Museum of Science study
This past summer we partnered with the Living Laboratory at the Museum of Science for our AEROBIC Study. In this study, individuals 5 and older were randomly assigned to play either an “exercise” game or a “relaxation” game before completing a short test of attention and inhibitory control. The goal of this study was to help us understand how exercise and relaxation can impact a person’s ability to pay attention and regulate impulses. We hope that our research will continue to contribute to development and improvement of treatments for children with ADHD.
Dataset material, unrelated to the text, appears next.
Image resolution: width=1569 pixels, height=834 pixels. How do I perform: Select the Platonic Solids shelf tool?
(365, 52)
The Re-ACTIVE study was conducted at the University of Washington Center on Human Development and Disability. This study involved repeat EEG testing of 60 school-age children who successfully completed the ACTIVE Study at UW. The research goal is to evaluate stability of neurophysiological biomarkers in children with ADHD. This study is funded by the Klingenstein Third Generation Foundation (KTGF).
READY Study (Relations of EEG and methylphenidate response in Attention Deficit hyperactivitY disorder)
The READY Study was run by Tara Rutter, MS, and constituted her doctoral dissertation in psychology at Seattle Pacific University. READY was an extension of the ACTIVE study and examined EEG correlates of stimulant medication response. Previous ACTIVE study participants who have ever taken methylphenidate were eligible for this study. The goal of this study was to examine potential biomarkers of methylphenidate response among children. The investigation involved a short online questionnaire about your child’s medication history and also included a short parent phone interview.
ACTIVE Study (ADHD and Cognition: Tackling Individual Variability with EEG)
This study was supported by a NIMH K99 research grant awarded to Dr. Arnett. The goal of the research was to identify subtypes of ADHD that are defined by common patterns of activity in the brain. The study involved electroencephalography (EEG), which is a non-invasive way of measuring electrical activity in the brain. Children with ADHD show atypical EEG responses to visual and auditory information, as well as atypical EEG patterns when completing a task that requires attention.